I predict that abortion will one day be fully legal and accepted, just as slavery is now considered immoral and the eight-hour workday is standard practice.
The abolition of slavery and institution of workers’ rights were very hard won. So will be abortion rights. Victorians now have the opportunity to take us a step closer to this victory.
In September 2007, the Victorian State Government finally moved to address the disconnect between abortion law and civil life after Labor MP Candy Broad brought a private member’s bill before the State’s Parliament. Rather than debating the abortion decriminalisation bill, Victorian Premier John Brumby’s Cabinet provided terms of reference to the State’s Law Reform Commission to provide options for decriminalisation. Broad withdrew her bill. The Commission tabled its final report on abortion law on 29 May, a month after it was handed to the Attorney-General.
The report puts forward three models, all of which decriminalise abortion by taking legislation from the Crimes Act 1958 and putting it into the Health Act 1958.
Model A maintains the current illegality of any abortion that is not a response to a doctor’s determination of grave harm to a woman if she continues her pregnancy.
Model B legalises all abortions performed before 24 weeks gestation and determines legality after 24 weeks as in Model A.
Model C deems all abortions legal if consented to by the pregnant woman and performed or supervised by a qualified practitioner.
Brumby quickly announced that he considers the coming caucus debate to be between Models A and B, which places him in a disappointingly conservative position in relation to women’s reproductive rights – though perhaps not a surprise given that Broad’s bill had fully decriminalised abortion. It is especially galling considering that Model A does not meet Brumby’s own terms of inquiry, which state that the purpose of abortion law reform is to clarify and modernise the law in line with current clinical practice and community standards that will neither restrict access to abortion nor increase current abortion rates.
This suggests his favour for the more conservative models is political rather than logical. The anti-choice lobby has taken the issue beyond Victoria, calling for the Federal Government to continue bans on international aid to organisations that give advice on abortion. A group of Coalition Senators has announced their intention to challenge Medicare funding for late-term abortions.
Despite the seemingly endless persistence of the abortion debate, Model C is the only one that is modern in its recognition of women as fully autonomous human beings capable of making ethical choices. It is also the only model that reflects current clinical practice and respects the very individual situations of women who make difficult choices about unwanted pregnancies – pregnancies that may be problematic for all sorts of reasons from poverty to abuse, from fetal abnormality to the lack of a loving relationship.
Model C addresses Victoria’s current farcical situation, which pretends that the approximately 19,000 Victorian women who receive abortions each year are in grave danger and thereby obtaining legal abortions. It is the nature of this farce that decriminalisation is meant to rectify. As the Commission’s report points out, no one has been charged with performing an unlawful abortion in the State for 21 years. Why retain a law that is unenforced?
Model A’s codification of the 1968 Menhennitt rules rely on pre-modern principles of necessity and proportion – dubiously interpretative concepts – to guide determination of whether a woman’s physical or mental health is in serious danger by continuing with a pregnancy. The Commission itself concedes that Model A does not reflect current clinical practice or community standards.

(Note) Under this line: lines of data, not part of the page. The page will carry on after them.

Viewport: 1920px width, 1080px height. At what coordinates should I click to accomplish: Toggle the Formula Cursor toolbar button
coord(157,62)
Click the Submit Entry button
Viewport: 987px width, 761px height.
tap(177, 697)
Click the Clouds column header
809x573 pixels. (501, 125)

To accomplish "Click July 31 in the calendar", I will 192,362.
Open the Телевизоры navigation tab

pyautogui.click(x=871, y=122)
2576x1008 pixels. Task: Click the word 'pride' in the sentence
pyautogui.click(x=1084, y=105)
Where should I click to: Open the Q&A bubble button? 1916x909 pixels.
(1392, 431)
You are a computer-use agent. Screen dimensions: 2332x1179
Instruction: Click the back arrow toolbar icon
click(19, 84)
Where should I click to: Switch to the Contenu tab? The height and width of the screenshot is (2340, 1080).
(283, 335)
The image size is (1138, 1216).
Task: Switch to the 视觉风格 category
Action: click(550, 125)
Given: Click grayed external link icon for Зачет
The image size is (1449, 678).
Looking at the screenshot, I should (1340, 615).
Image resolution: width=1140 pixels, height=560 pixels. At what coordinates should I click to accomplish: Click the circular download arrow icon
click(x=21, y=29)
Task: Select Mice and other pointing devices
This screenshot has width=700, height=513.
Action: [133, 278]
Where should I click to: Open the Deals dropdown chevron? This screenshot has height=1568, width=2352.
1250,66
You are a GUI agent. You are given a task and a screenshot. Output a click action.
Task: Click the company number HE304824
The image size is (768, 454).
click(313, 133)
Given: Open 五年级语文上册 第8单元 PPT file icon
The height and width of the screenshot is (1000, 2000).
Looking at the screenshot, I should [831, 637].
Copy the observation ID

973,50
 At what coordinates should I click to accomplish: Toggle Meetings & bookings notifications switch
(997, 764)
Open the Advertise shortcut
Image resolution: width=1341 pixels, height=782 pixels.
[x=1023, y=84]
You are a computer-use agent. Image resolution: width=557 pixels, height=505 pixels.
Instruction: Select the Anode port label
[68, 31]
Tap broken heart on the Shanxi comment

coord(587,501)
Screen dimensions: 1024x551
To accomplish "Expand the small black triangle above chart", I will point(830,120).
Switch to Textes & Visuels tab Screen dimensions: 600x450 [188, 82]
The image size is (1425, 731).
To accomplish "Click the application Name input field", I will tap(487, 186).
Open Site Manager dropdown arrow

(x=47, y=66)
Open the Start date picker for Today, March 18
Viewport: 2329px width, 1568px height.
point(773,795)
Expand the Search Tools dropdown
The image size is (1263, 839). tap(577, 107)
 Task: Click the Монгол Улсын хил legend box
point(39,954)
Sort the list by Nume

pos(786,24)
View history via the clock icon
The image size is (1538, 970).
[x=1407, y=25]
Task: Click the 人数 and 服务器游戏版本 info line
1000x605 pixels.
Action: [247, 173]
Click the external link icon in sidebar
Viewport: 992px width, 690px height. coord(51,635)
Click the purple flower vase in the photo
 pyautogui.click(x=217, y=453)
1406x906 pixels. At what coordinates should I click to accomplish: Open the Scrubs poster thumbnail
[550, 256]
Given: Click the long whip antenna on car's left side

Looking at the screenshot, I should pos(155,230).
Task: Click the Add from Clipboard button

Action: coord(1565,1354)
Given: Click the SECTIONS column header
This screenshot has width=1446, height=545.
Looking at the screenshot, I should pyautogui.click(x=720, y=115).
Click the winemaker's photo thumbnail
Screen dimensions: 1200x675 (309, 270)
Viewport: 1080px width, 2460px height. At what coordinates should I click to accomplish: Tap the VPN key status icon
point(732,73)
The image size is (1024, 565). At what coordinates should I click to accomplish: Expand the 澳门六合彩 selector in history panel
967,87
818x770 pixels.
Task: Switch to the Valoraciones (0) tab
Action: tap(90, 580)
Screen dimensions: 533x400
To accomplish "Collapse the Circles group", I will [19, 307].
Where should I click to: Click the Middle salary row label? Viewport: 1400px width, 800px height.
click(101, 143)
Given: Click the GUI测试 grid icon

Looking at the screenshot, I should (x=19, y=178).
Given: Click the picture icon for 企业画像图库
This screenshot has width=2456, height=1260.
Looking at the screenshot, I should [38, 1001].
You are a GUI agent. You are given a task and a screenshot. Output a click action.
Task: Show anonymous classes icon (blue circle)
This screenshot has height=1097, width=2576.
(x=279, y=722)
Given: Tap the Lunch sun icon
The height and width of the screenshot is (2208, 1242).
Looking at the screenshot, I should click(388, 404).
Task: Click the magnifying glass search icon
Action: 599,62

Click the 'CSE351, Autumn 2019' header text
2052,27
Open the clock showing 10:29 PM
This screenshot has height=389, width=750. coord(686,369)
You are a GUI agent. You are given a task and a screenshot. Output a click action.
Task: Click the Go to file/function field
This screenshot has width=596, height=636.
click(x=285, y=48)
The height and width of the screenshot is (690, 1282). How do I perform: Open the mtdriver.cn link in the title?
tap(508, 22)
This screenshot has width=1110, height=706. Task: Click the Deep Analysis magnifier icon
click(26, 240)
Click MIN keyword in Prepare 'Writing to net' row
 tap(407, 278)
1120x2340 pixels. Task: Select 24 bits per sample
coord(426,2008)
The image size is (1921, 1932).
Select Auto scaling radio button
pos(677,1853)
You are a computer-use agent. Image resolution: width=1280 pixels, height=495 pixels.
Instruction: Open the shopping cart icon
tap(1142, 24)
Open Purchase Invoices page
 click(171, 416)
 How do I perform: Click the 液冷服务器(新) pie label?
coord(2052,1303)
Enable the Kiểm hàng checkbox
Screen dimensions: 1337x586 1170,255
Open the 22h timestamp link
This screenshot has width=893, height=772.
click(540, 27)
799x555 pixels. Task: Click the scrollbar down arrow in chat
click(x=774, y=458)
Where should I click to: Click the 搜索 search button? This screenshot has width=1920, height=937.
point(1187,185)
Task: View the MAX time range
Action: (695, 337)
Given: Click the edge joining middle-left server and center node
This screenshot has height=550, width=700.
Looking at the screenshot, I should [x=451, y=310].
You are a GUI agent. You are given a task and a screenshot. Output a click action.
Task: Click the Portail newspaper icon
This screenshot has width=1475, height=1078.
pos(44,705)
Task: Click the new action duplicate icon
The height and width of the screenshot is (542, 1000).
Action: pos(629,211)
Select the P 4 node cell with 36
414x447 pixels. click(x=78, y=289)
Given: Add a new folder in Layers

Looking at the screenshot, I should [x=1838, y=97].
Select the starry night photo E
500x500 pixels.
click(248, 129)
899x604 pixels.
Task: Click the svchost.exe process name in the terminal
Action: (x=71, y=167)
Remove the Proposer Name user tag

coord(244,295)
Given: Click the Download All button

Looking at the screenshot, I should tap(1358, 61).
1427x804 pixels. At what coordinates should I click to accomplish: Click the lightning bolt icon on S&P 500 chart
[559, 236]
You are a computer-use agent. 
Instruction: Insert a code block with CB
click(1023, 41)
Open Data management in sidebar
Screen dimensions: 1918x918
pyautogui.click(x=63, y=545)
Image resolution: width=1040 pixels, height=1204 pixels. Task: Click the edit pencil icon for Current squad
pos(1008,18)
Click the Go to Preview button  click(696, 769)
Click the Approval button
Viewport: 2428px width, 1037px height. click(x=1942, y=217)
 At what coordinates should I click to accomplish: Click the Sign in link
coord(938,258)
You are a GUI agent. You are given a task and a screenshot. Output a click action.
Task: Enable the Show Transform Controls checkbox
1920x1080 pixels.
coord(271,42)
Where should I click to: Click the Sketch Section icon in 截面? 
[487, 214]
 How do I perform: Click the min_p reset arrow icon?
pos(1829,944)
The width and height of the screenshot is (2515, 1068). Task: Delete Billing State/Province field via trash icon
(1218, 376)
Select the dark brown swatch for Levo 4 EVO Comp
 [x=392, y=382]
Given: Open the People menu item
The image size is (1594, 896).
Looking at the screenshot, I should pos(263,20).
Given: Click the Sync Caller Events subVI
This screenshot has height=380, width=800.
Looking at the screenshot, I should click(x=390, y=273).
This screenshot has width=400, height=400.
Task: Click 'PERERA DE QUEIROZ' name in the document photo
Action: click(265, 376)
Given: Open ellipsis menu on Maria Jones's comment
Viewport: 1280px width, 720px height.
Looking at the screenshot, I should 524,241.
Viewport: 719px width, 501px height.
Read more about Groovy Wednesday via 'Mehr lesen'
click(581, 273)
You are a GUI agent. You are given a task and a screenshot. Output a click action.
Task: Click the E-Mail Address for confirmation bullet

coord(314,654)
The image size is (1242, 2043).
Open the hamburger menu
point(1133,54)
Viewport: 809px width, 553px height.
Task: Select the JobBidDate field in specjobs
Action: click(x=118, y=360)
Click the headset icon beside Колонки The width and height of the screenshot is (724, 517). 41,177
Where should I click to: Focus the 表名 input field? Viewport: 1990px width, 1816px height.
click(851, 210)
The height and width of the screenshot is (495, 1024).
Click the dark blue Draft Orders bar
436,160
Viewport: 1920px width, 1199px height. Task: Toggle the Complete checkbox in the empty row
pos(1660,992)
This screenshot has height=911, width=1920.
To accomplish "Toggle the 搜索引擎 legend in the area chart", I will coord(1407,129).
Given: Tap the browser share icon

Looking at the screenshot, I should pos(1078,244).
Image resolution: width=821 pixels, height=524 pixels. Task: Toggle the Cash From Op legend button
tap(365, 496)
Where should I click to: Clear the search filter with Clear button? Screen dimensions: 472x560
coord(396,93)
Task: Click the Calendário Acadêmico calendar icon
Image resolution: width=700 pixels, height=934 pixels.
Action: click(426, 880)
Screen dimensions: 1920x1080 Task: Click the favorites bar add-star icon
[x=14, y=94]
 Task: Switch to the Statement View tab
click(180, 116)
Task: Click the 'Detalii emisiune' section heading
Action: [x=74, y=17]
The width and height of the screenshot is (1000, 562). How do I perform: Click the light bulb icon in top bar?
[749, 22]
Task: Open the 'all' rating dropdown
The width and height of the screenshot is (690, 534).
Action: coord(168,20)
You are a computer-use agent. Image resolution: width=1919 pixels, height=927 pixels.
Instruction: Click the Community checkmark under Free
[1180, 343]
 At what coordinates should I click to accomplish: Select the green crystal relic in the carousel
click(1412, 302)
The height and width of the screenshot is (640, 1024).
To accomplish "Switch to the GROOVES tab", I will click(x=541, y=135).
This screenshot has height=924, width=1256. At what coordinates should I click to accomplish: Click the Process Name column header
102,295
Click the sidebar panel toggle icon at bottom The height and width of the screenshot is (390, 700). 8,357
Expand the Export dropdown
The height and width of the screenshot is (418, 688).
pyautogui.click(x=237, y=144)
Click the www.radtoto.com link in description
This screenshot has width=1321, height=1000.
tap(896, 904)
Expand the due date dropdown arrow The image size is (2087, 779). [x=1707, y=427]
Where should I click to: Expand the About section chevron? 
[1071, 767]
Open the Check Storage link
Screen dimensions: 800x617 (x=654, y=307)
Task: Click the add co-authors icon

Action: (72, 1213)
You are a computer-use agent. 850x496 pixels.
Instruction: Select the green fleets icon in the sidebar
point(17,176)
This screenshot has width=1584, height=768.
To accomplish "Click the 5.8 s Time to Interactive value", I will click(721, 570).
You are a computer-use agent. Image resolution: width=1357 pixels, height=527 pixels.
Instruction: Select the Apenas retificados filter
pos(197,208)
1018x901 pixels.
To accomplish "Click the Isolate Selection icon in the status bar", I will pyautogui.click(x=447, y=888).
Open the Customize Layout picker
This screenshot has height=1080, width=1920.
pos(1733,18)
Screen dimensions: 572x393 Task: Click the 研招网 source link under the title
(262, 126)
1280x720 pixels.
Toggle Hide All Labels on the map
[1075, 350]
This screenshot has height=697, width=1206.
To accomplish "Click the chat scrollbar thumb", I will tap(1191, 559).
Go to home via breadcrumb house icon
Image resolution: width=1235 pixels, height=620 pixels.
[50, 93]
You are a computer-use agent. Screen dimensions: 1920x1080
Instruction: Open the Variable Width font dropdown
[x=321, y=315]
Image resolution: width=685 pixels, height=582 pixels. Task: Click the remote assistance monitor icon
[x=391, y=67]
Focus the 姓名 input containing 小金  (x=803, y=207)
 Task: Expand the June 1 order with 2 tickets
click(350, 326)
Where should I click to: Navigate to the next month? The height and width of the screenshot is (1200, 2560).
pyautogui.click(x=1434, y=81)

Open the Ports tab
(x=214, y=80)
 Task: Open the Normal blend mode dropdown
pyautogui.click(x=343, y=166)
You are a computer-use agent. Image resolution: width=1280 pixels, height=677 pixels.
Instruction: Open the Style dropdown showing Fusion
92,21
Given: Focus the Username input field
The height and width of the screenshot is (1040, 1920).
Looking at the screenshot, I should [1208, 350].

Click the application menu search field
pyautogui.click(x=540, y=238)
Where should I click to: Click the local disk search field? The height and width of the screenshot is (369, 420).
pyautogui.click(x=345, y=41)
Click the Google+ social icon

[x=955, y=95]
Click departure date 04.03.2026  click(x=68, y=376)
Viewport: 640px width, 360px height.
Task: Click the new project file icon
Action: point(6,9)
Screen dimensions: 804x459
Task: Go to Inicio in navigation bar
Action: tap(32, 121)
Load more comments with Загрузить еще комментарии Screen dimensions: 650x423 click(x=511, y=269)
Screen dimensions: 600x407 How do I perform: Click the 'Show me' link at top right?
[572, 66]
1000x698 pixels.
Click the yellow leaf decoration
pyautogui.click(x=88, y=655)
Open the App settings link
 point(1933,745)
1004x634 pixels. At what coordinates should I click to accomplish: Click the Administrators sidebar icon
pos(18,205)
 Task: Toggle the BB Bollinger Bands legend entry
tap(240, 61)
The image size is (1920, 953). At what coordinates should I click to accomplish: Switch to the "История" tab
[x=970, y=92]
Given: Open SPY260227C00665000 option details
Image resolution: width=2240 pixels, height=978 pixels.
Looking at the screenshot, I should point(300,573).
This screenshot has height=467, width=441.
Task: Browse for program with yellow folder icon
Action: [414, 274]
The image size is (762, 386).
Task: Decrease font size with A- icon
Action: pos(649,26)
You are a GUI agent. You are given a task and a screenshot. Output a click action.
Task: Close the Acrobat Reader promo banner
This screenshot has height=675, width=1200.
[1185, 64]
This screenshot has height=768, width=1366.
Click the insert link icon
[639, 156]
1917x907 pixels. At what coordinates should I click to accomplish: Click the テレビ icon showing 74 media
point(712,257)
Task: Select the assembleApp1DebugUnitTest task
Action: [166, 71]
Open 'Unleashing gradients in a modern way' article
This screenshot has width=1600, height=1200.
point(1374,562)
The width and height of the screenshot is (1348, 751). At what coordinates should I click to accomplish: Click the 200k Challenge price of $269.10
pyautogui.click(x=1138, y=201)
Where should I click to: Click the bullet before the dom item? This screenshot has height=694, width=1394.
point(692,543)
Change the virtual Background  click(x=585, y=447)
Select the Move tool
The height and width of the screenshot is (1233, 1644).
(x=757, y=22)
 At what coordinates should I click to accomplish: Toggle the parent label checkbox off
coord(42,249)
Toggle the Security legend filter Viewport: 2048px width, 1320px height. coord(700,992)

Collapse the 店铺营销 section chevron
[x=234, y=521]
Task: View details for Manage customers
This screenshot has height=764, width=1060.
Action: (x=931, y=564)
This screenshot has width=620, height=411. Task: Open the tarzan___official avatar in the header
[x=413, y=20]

Nor does it reflect the tradition of Australian law, which the report clarifies as based on the "common law principle that a fetus is not a person, with legal rights, until born".
Model B is also based on opinions about the nature of the fetus rather than the core right of a woman to autonomy. A line that cuts off a woman’s right to determine the medical procedures and relationships to which she consents is clearly unreasonable. A woman does not lose her ethical decision-making capacity at some medically determined point of pregnancy.
The report points out that the late-term dividing line is "a difficult exercise in judgment" and the choice of 24 weeks is based in part on (contested) clinical practice. However, current clinical practitioners are against a two-tiered model of decriminalisation.
The majority of those who support decriminalisation, including professional medical bodies such as the Paediatric State Committee of the Royal Australasian College of Physicians, do not support viability or gestational stage conditions as appropriate bases for abortion policy.
Model C is the only option that is clear, simple and modern and will remain clear, simple and modern despite changes in medical practice. Its implementation in ACT and Canada has not been accompanied by increased abortion rates. It reflects some current practice and leaves any complexity around abortion decisions to the women they affect – not to the law and not to doctors.
It is also the only model that does not discriminate among women, particularly against rural and low socio-economic women who face challenges due to lack of doctors and facilities to provide abortion and fetal testing services.
If either Model A or B is chosen to be implemented as legislation, we can look forward to many more years of the fight for women’s autonomy and equality in reproductive choice rather than once and for all putting it to an end by legal recognition of women’s ethical capacities.